If Singapore had so much multi-cultural food diversities, Thailand, or at least Phuket, has it’s own version too. Only that we chose to devour only seafood. FRESH seafood, at that. And did I say they were cheap? I know, I know, cheap is relative. But seafood is never cheap! Certainly not in the US and certainly not as fresh as you want them to be.
It was a quick weekend getaway to this island known worldwide for its beaches and nightlife and sadly, the 2004 tsunami. But life always finds a way and today, Phuket is back on it’s feet and partying once again.
On our first night, the owner of the condo that we were renting recommended to us a little thai restaurant with cheap good food. It does not have a name but it is within walking distance and that we can find it where there is a red chair in between two palm trees. Government taxes restaurant owners for every signage they put up so to bring down food costs, this one does not have a signage. So off we went in search of two palm trees and a red chair. Minutes later, we were already in the vicinity but nowhere can we find that red chair. Palm trees yes, but no chair. Starving tourists that we were, we just went ahead and randomly picked a restaurant with lots of people dining and a live band playing.
After that first tom yum soup that I had that night, from then on, I never let a meal pass by without ordering it. Don’t get me wrong, the tom yum that I normally order in our local Thai restaurant is also good but this one had a creamier taste to it.
Lunch the next day (I don’t remember eating breakfast, we must have slept through it) was at their local wet market as recommended. It was a looong walk to find it. We walked past dozens of eateries, food stands, modern looking restaurants until we finally get to this two story box-like building.
Lunch to say the least was a pretty complicated one this time around. We had to buy food on the first floor and then go to the second floor to have our food cooked. The language barrier was a hindrance but did not deter us from trying to get our food cooked the way we wanted it. And of course, we wanted FRESH seafood!
We had plenty to chose from…
After so much confusion as to what to buy, we ended up getting those huge shrimp and a huge snapper fish. If only we can eat them all! Our cooked meal looked like this…

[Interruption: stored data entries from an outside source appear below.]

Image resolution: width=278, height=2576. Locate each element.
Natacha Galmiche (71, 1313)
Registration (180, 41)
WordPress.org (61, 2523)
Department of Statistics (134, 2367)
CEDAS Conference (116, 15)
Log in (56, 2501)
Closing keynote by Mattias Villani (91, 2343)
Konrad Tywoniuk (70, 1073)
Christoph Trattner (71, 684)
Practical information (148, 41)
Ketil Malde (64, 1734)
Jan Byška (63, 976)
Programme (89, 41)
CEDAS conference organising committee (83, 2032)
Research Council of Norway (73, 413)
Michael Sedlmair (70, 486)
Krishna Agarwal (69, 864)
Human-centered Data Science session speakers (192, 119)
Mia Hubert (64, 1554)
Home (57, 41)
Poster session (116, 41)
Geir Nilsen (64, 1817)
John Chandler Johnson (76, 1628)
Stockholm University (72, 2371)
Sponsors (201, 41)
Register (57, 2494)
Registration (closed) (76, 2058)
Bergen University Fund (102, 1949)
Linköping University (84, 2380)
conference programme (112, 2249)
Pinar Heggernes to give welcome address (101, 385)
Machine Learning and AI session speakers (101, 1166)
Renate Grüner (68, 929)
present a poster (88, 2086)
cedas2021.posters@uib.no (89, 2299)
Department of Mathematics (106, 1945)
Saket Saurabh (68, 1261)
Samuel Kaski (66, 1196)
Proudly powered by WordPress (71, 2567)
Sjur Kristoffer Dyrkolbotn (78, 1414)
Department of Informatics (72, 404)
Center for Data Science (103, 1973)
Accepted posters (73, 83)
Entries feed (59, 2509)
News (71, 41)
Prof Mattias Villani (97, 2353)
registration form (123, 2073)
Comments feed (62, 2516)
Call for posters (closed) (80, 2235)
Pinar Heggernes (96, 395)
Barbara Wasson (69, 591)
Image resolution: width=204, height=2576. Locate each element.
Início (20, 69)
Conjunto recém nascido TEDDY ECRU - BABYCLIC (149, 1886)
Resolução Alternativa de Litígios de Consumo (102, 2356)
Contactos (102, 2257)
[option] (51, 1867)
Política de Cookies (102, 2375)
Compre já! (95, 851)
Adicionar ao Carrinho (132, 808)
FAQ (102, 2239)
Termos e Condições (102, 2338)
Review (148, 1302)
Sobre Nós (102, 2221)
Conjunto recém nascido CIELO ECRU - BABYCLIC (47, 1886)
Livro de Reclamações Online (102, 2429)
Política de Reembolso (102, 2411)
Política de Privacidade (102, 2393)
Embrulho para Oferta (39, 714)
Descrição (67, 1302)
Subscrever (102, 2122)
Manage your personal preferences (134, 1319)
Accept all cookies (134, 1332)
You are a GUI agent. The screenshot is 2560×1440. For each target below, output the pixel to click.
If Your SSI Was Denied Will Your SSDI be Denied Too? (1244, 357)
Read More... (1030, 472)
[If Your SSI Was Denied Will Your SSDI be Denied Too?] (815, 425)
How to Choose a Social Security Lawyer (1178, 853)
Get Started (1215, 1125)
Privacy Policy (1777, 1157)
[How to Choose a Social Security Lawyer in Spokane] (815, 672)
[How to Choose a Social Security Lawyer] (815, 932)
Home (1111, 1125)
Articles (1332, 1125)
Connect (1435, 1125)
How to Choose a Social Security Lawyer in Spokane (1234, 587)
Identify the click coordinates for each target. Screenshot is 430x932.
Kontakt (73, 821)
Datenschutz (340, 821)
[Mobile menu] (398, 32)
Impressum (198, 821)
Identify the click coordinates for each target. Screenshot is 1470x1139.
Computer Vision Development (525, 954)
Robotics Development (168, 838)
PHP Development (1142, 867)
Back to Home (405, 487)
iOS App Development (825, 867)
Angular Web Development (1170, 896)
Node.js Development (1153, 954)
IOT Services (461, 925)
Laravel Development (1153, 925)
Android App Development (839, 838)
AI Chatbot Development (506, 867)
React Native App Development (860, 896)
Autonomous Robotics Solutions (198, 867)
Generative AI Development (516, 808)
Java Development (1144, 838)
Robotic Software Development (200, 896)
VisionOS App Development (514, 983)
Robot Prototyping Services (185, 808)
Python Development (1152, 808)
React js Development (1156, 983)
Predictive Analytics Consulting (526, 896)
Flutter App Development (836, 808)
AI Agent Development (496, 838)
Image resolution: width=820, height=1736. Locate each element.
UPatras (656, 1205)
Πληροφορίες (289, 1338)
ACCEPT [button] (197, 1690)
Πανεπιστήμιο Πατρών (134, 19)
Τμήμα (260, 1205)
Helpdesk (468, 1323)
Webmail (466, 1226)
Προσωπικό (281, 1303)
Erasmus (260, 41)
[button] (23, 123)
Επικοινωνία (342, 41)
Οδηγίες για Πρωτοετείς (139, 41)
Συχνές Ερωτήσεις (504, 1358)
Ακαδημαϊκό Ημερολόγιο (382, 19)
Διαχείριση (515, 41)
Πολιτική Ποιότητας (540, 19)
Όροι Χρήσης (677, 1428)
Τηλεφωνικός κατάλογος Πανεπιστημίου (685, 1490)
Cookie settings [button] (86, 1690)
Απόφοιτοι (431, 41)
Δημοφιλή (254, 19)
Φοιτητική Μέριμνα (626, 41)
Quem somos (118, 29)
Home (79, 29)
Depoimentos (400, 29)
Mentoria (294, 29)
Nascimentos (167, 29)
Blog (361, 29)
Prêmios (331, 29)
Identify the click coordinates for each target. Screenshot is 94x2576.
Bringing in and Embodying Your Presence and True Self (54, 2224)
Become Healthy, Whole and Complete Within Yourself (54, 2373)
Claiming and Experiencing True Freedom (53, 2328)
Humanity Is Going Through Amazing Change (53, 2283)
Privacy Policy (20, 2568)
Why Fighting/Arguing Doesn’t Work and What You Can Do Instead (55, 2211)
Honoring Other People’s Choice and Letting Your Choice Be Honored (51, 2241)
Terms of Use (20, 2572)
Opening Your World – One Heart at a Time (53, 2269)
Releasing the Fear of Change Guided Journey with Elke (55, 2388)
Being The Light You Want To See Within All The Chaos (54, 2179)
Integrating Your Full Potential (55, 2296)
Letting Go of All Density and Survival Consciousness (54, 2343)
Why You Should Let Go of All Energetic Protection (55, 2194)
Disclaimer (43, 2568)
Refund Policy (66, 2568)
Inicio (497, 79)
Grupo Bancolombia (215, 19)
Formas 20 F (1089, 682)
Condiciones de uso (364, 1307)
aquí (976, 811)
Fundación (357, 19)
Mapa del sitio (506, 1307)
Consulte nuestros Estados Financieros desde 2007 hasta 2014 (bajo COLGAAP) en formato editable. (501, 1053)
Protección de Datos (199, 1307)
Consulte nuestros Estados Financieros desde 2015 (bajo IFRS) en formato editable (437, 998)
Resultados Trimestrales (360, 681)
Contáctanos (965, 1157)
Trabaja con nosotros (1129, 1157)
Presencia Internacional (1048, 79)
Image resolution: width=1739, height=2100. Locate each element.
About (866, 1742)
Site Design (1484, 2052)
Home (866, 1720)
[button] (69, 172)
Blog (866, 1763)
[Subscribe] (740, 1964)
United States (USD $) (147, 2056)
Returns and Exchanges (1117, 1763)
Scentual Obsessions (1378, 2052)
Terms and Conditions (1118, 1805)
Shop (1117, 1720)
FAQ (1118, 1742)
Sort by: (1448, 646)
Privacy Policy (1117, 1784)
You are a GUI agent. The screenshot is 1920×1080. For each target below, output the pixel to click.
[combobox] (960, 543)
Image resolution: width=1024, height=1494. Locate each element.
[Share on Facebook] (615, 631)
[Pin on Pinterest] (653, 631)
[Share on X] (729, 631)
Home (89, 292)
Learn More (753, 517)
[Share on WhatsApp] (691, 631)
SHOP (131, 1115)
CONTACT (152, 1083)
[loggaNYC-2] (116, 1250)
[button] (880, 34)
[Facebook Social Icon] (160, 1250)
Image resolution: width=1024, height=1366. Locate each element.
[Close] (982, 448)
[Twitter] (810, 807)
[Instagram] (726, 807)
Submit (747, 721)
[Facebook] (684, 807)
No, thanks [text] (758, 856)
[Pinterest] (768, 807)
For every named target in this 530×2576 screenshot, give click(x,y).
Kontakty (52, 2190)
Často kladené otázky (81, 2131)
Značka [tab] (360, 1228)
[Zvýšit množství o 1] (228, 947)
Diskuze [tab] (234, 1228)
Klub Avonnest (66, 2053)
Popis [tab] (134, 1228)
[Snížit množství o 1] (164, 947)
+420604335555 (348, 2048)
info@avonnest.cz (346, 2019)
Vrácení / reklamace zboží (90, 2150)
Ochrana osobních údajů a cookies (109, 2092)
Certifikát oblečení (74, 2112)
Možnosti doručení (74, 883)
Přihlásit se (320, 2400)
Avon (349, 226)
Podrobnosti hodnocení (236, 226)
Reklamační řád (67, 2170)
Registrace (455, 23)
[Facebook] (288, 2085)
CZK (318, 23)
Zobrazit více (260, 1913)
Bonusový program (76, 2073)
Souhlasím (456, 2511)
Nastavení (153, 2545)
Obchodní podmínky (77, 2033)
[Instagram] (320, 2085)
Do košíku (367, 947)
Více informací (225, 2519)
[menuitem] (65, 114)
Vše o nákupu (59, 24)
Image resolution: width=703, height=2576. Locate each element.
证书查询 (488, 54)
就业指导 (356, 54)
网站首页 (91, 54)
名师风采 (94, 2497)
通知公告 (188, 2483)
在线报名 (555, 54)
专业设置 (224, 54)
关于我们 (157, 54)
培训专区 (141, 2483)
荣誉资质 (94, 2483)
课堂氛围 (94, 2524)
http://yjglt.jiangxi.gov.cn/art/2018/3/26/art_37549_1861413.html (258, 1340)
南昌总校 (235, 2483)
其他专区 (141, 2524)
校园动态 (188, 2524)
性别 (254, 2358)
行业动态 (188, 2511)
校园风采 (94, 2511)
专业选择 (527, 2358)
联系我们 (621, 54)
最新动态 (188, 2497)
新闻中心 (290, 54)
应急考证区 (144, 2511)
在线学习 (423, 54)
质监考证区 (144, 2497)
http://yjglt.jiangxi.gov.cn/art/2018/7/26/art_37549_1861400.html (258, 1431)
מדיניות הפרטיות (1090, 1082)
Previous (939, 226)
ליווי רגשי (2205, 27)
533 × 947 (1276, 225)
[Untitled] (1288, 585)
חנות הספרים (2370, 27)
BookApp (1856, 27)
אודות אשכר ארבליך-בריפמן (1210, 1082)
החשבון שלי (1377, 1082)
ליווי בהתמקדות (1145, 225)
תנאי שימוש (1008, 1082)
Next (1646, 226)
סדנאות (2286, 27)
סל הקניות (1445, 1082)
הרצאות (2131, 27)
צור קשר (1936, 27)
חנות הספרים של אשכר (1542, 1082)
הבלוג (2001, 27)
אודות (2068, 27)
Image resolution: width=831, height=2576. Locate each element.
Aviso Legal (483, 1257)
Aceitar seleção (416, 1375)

Thai food is not just flavorful and spicy, it is also very colorful. Look at all the veggies and spices they used! A feast for the senses indeed.
After a long hot day of going around Phuket for our city tour, we were ready for dinner. We were so famished that I forgot to take photos of our very interesting steak dish, tom yum (always a part of my meal) and the pesto pasta. I only have my pad thai here, which I really wasn’t happy about. Let’s just say it tasted different.
For our very last night in Phuket, we decided to splurge on dinner (more like trying to dispose of our remaining baht) and had two lobsters! They were each cooked in different ways and they were oh-so-good! I have never eaten lobster, ever in my entire life, that was prepared this way. Mmmmm…mmmm…. mouth drool!
We also had fish and fresh coconut for drinks.
It was truly a feast to remember.
But we couldn’t leave Phuket without trying the ever popular crepe food stands. Sooo good!
On our flight back to Singapore, we were at the airport early so we had lunch at a “local” Irish sports bar/resto. Lo and behold, Thai food!
As I bid farewell to Phuket, memories of food and adventure with my brother and his wife are forever cherished. Full hearts and tummies are always a good thing.
We never did find that restaurant with the two palm trees and the red chair!